A discussion of some notable ideas and changes that have arisen in the post-World War II literary world
What are some of the more memorable and distinctive developments surrounding contemporary literature?
‘Contemporary literature’ is a term normally used to classify literary works produced after the Second World War or more recently. In this way, it can be used interchangeably with ‘postmodern literature’, although not all contemporary literature has specifically postmodern features. Nonetheless, the postmodern is certainly an important and distinctive trend within the contemporary sphere: writings in this vein have adopted startling non-traditional techniques like non-linear and unreliable narration, metafictional elements and pastiches of other forms, which cause postmodern literature to appear odd, interesting and confusing to general readers even at the current time.

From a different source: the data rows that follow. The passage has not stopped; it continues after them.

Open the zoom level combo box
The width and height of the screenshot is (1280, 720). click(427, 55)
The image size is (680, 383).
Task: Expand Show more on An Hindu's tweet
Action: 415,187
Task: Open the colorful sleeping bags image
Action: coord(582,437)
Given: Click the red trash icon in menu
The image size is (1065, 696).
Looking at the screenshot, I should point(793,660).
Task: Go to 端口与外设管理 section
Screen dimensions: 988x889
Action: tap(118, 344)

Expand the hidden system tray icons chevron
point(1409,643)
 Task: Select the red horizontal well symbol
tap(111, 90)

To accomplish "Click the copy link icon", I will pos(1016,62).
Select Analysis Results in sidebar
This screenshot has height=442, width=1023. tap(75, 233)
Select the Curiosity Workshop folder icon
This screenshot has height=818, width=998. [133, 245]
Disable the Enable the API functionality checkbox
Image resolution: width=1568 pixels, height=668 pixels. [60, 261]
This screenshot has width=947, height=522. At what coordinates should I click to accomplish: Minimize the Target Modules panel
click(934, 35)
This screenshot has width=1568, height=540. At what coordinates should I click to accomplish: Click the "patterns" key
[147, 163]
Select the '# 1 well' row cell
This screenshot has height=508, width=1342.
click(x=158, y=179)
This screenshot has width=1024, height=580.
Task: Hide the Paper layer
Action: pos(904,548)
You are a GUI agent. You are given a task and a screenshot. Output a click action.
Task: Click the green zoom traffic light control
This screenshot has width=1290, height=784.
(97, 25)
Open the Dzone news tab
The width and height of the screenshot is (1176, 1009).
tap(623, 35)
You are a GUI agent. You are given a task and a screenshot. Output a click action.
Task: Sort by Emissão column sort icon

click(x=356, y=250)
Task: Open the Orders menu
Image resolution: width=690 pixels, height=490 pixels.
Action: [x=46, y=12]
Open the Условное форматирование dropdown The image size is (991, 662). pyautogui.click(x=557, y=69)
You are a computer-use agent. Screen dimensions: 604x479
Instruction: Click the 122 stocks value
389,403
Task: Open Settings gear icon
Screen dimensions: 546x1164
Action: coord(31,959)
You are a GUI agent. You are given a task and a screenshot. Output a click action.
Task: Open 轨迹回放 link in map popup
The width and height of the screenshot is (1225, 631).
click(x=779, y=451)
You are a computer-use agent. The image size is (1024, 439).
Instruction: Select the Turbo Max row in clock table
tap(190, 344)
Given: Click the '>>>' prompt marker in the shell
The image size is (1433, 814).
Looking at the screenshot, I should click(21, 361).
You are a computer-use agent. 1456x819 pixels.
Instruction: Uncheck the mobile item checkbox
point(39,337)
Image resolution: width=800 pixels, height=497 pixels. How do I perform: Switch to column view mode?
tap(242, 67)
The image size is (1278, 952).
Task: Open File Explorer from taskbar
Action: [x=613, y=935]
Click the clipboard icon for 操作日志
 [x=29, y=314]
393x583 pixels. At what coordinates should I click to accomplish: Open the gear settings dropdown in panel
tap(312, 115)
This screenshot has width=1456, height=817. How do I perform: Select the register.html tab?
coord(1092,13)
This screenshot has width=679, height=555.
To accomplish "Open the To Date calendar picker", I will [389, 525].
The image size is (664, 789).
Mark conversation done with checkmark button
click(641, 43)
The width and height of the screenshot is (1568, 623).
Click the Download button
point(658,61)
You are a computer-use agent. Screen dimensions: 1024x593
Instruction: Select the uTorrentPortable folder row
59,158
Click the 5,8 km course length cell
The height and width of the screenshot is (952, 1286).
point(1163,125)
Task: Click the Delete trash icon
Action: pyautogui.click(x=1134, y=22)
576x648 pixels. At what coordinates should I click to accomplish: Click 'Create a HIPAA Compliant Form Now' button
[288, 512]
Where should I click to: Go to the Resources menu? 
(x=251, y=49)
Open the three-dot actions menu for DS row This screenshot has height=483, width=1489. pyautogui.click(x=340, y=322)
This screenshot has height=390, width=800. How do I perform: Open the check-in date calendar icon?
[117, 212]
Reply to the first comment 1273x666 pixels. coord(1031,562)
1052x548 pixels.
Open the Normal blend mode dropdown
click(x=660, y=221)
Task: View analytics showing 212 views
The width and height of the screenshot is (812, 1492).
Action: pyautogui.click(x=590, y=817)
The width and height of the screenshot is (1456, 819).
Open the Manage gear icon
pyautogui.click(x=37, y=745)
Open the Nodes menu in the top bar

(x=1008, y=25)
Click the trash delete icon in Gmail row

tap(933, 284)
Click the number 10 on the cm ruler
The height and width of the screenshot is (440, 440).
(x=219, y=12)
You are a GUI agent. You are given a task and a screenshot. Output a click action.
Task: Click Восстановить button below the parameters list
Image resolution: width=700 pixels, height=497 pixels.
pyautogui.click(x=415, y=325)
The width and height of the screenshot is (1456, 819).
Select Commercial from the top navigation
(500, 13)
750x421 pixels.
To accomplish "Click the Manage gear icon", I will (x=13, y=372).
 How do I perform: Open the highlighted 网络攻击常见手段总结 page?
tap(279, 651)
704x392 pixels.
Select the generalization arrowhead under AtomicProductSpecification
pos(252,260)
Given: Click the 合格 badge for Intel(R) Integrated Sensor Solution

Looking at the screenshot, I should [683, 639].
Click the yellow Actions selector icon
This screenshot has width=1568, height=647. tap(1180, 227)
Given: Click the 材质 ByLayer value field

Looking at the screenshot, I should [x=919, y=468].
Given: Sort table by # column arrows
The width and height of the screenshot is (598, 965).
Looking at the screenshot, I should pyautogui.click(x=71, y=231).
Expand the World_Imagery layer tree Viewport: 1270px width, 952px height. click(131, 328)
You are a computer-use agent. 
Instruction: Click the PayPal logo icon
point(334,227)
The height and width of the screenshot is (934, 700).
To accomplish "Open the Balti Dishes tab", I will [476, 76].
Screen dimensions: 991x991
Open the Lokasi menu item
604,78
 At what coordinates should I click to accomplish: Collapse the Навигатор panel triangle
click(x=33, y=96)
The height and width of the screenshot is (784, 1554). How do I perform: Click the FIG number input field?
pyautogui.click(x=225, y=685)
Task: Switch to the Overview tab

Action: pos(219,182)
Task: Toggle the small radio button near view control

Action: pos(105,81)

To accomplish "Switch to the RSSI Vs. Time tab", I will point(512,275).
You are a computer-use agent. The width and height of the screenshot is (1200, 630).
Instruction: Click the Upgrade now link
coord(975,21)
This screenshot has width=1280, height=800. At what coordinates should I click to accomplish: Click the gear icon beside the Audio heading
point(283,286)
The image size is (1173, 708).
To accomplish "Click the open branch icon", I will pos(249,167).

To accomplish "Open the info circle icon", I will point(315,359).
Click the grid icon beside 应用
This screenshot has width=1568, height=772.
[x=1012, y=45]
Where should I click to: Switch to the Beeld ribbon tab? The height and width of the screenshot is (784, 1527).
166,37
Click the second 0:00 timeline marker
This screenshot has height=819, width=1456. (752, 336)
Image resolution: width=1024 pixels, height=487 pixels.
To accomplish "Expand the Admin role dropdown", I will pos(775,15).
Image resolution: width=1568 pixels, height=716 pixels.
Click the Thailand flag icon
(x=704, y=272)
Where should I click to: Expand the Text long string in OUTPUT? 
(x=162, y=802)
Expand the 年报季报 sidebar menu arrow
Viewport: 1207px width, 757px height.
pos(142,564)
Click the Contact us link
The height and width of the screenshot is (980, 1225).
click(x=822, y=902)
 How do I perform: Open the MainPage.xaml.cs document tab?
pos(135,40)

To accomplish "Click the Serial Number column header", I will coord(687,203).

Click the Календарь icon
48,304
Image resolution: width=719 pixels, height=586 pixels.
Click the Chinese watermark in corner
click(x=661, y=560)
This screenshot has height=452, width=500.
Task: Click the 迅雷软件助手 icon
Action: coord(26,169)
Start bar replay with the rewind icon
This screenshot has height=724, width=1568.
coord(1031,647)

Though previous eras have also contained their own populist traditions, it cannot be denied that popular literature has greatly expanded since the advent of the contemporary period, and in many cases separated itself vastly from more canonical and academic concerns. The 1950s in America are often seen as the high point of pulp fiction and its associated range of romantic, horror, detective/crime, fantasy and science fiction genres, as well as graphic narratives – all forms which have thrived exponentially over time and now enjoy considerable reader fanaticism.
Developing literacy over the world in this time has also brought about the addition of many different cultural voices to the literary tradition – Anglophone authors in particular have emerged in various (often former colonial) countries, and been praised and celebrated for their contributions to worldwide English literature. Postcolonial literary theory has often taken a particular interest in the creations of these authors, and in some cases such works have been incorporated in mainstream Western literary canons.
Literary theory is, in itself, a profound development in the contemporary era, and has led critics and academics to think about literature in ways beyond conventional ‘liberal humanist’ approaches, no longer inclined to see literary products as isolated and self-contained pieces unrelated to material circumstances and reflective of timeless notions; instead, a variety of socio-political issues and ideas have been brought to bear upon the analytical process, which have rendered both literature and the array of responses to literature more labyrinthine than ever before.